In questo momento Houston è ai limiti dell'indifendibile perché riesce a mettere pressione sulla difesa avversaria su una fetta di campo troppo ampia. I Rockets sono devastanti attorno al ferro con le penetrazioni di James Harden e il pick and roll che manda a canestro normalmente Clint Capela (o Nene'). Ma per riempire l'area contro soluzioni chiaramente ad alta percentuale (Harden ha il 67.9 % al ferro, Capela il 72.6 %) bisogna scoprirsi sul tiro da tre quando ci sono non solo tre dei migliori specialisti della Lega ma due di essi eseguono il tiro anche un metro o un metro e mezzo dietro l'arco. Eric Gordon e Ryan Anderson estendono la difesa più di quanto sia mai stato fatto (ai tre specialisti vanno aggiunti i buoni tiratori da tre ovvero Paul, Harden, Tucker e Mbah-a-Moute). I Rockets hanno circa 200 triple a segno più della seconda che è Brooklyn (Golden State è quinta).

I teorici problemi di coesistenza tra Paul e Harden sono scomparsi subito. Con loro due (e Capela) in campo, i Rockets hanno perso solo una volta. D'Antoni li usa spesso alternativamente così da avere sempre in campo un giocatore creativo e decisivo, per quanto i due siano diversi (Harden è uno slasher, Paul un tiratore dalla media semplificando ovviamente). Il risultato dell'aggiunta di Paul è stato devastante: con lui i Rockets sono diventati la miglior squadra della Lega nelle situazioni di isolamento. L'evoluzione è questa: invece che prendere il primo tiro (I famosi "Seven seconds or less" di Phoenix che erano una definizione mediatica) cercano il primo buon tiro sapendo che in ultima analisi Harden e/o Paul li tireranno fuori dai guai. 

Ma ovviamente c'è stata anche un'evoluzione difensiva. Paul è storicamente uno dei migliori point-man difensivi della Lega e nelle operazioni minori di mercato il general manager Daryl Morey è riuscito a portare a casa eccellenti difensori come Tucker e Mbah-a-Moute che fossero al tempo stesso pericolosi tiratori con i piedi per terra, i famosi "3 and D". Lo scorso anno avevano Corey Brewer come specialista difensivo ma in attacco era impresentabile. Adesso hanno elementi che possono ferire. Oggi i Rockets hanno la decima difesa della Lega con 104.5 punti subiti ogni 100 possessi. Golden State è sesta con 103.4.

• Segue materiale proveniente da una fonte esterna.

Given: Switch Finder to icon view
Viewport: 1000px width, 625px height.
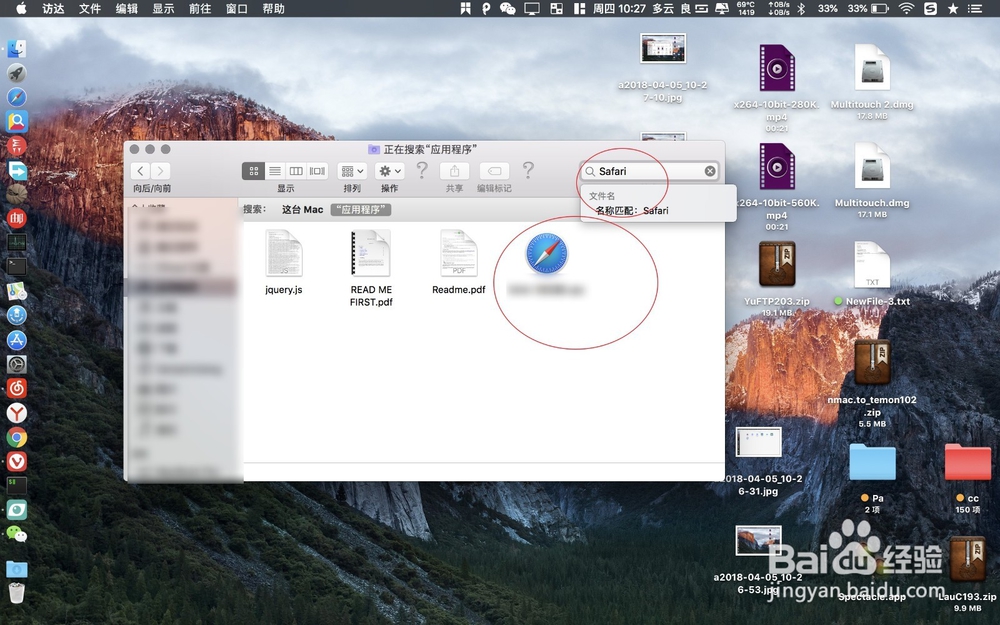Looking at the screenshot, I should tap(253, 170).
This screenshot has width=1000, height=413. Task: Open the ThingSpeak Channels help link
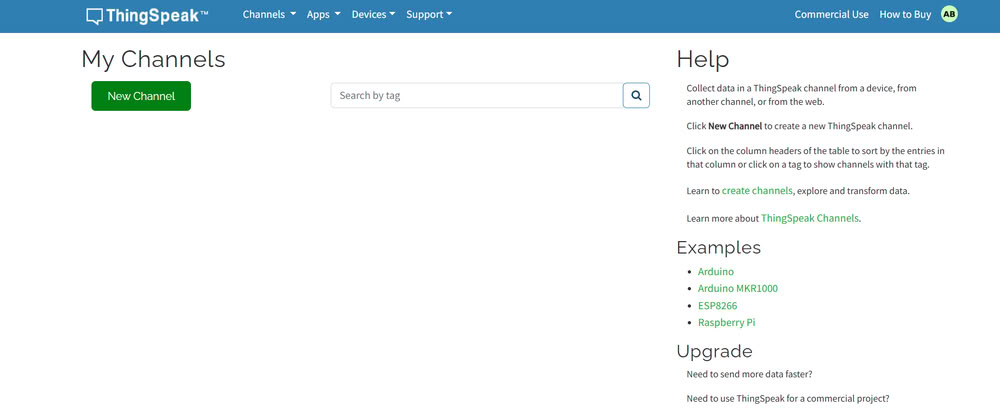809,218
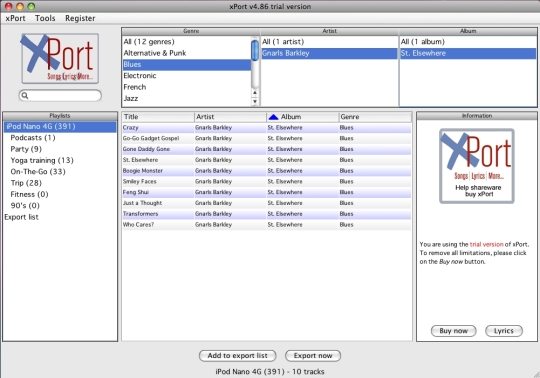
Task: Click the Export now button
Action: pyautogui.click(x=313, y=356)

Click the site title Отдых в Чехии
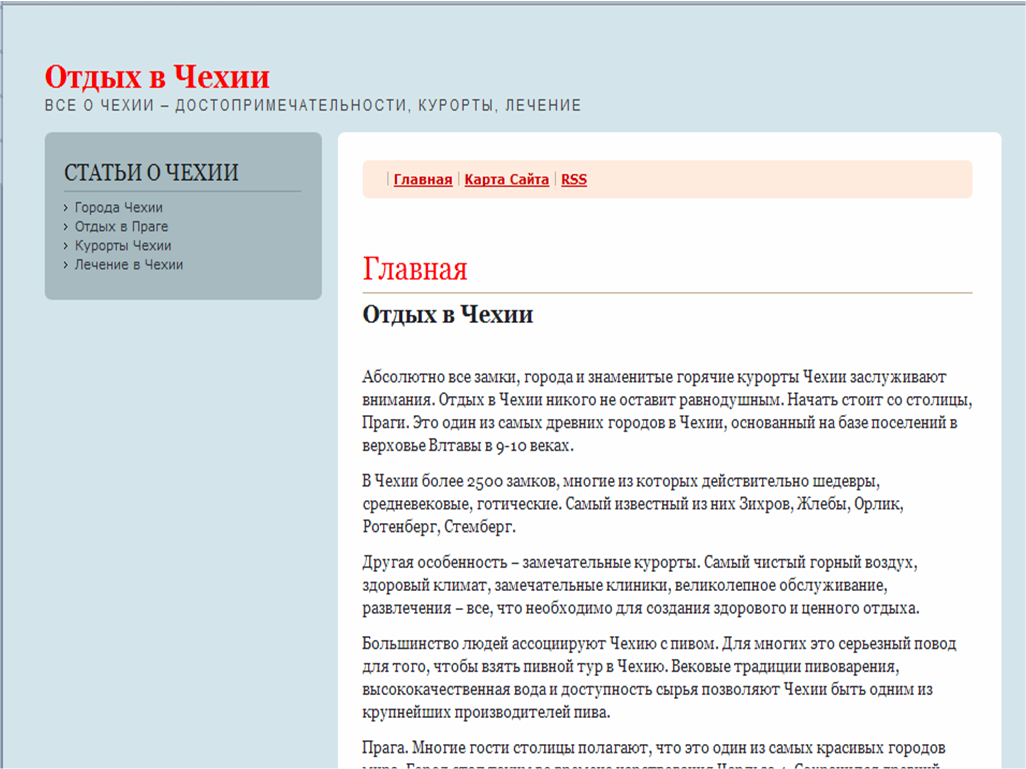point(156,76)
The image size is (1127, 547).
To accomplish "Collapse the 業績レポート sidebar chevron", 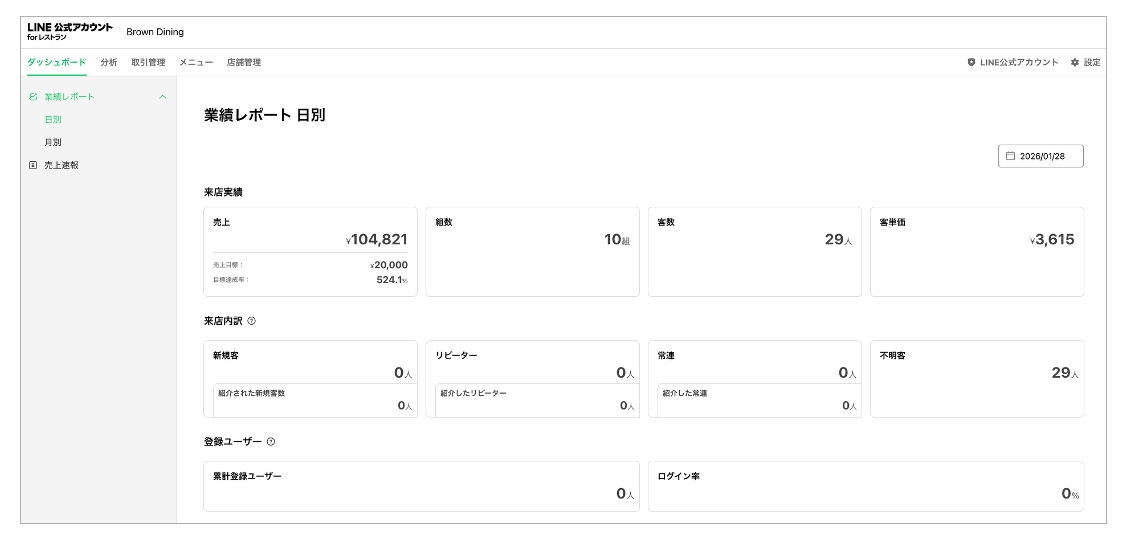I will point(163,97).
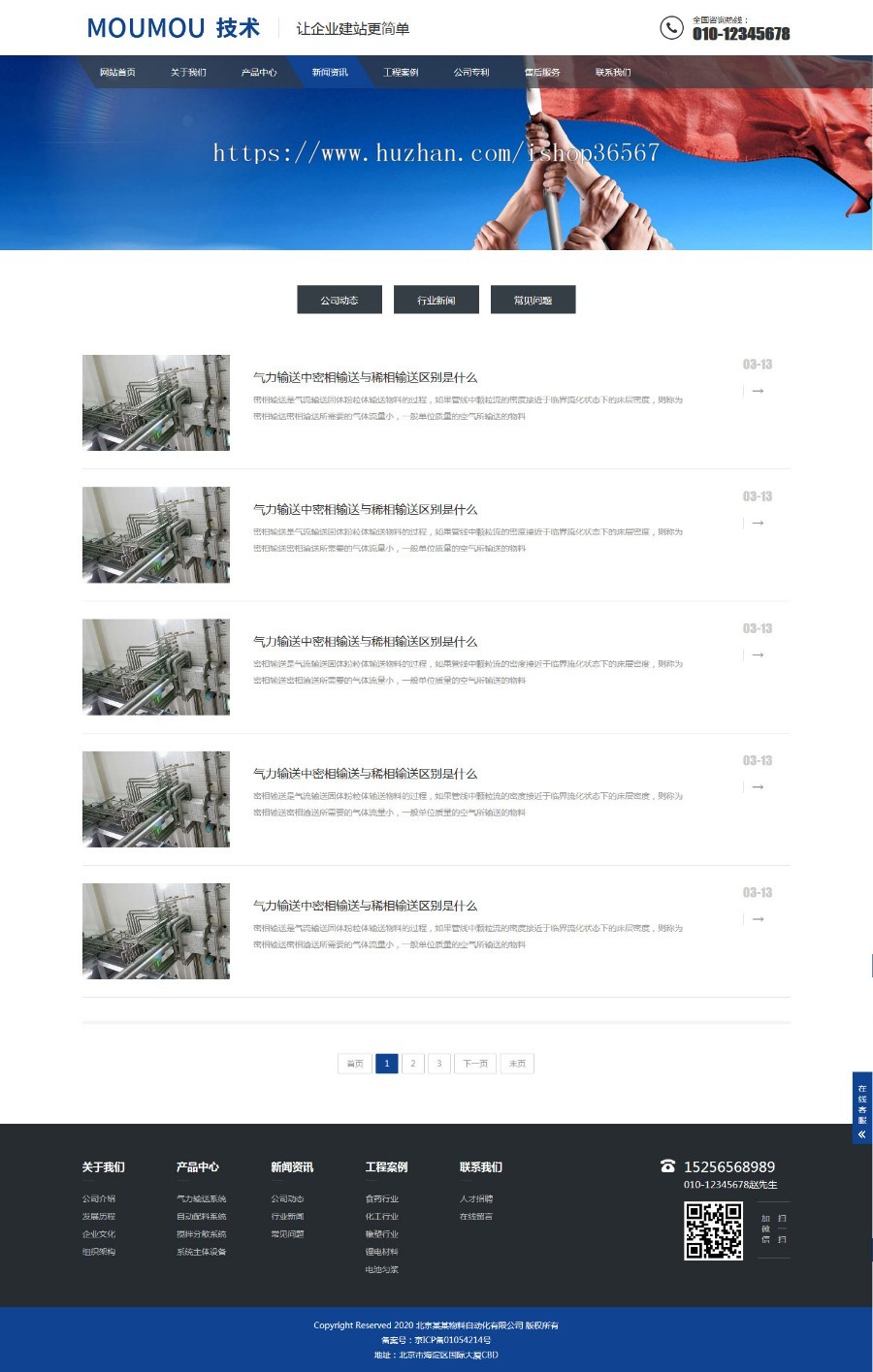Jump to last page with 末页
This screenshot has height=1372, width=873.
[x=517, y=1064]
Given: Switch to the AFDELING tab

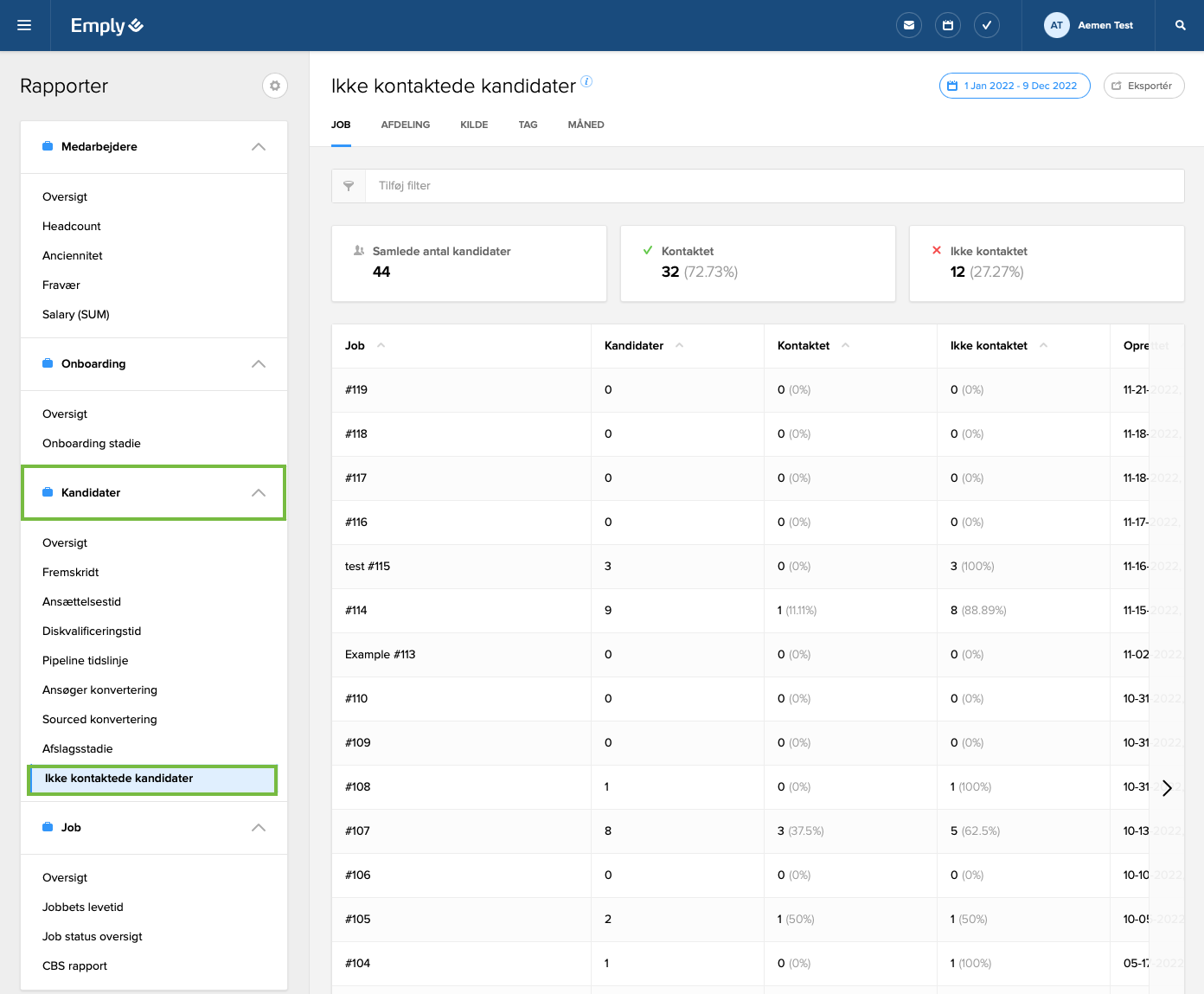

Resta il fatto che questa è un’era in cui puoi giocare a livelli stellari e non vincere comunque: per quanto Chris Paul abbia aumentato lo “star power” di Houston, Golden State è sempre di un altro livello. I Warriors hanno però giocato tre finali consecutive e la storia insegna che stagioni consecutive tanto lunghe lasciano sempre un segno. Poi Chris Paul non ha mai giocato una finale di conference e James Harden lo scorso anno ha fallito quando non doveva. A parte la debacle di gara 6 contro gli Spurs, nei playoffs aveva aumentato il numero di tiri da tre, sempre un brutto segnale, abbassando le percentuali fino a livelli poco raccomandabili (27.8 %, la peggiore in carriera). Per il momento però Houston è soprattutto bella da vedere, completa, efficace e in possesso di una fiducia senza precedenti.